**TASK TO CARRY OUT:**
Set the data down again, exactly as it reads, but without the pictures.

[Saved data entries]
=== Begin Enclosure ===

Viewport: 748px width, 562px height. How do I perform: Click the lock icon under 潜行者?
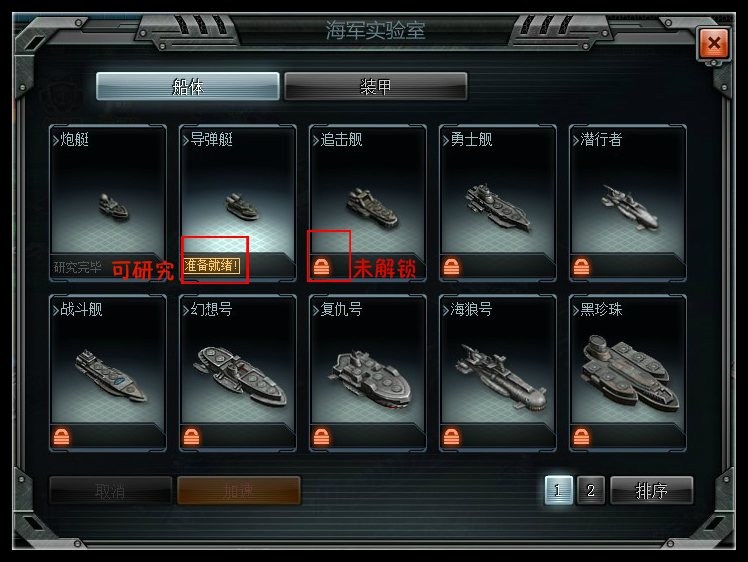[581, 267]
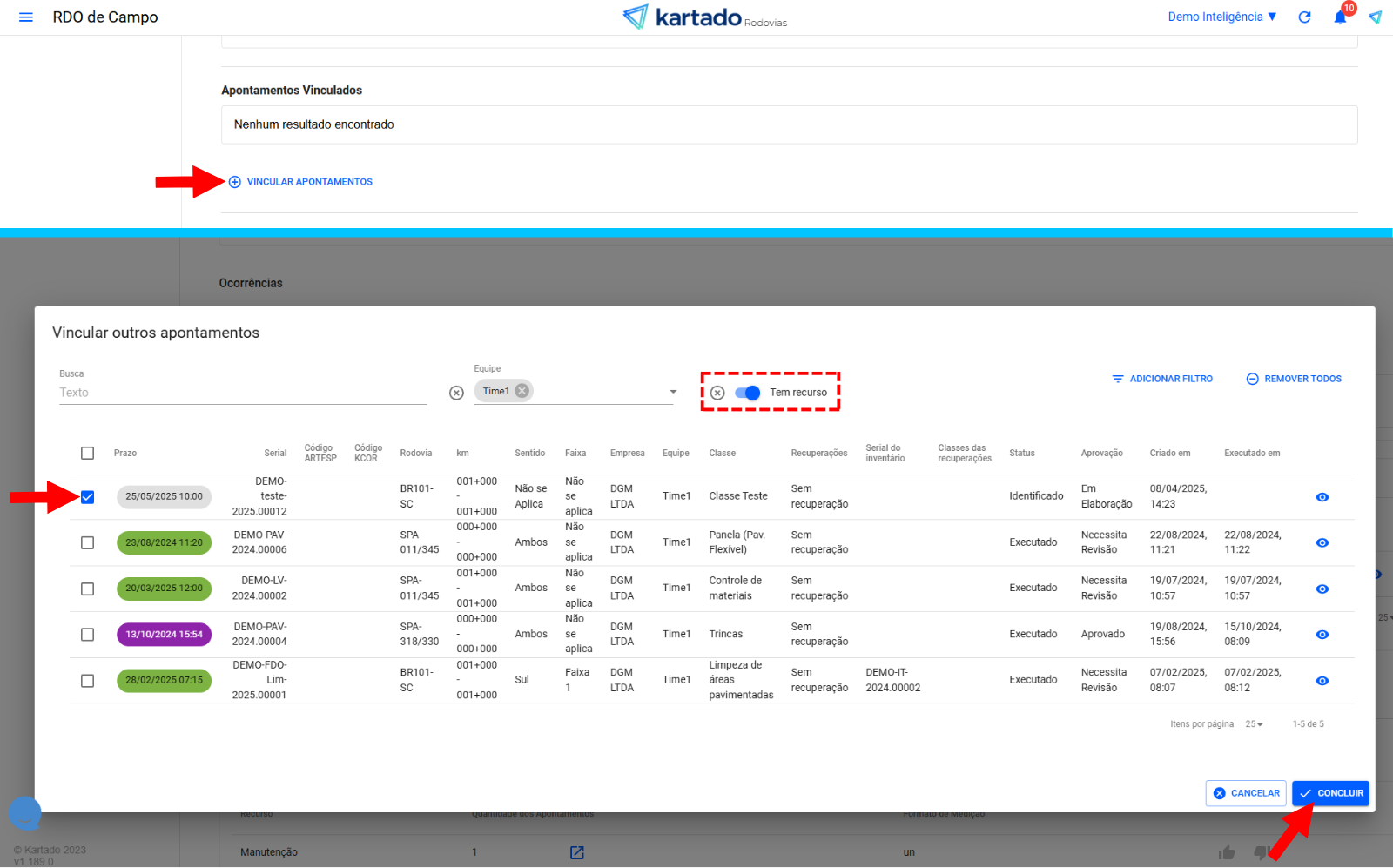The image size is (1393, 868).
Task: Click the refresh icon in header
Action: point(1304,17)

=== End Enclosure ===

**SOLVED PROBLEM:**
Viewport: 748px width, 562px height. How do I perform: Click the lock icon under 潜行者?
[581, 267]
The image size is (1393, 868).
Task: Click the refresh icon in header
Action: point(1304,17)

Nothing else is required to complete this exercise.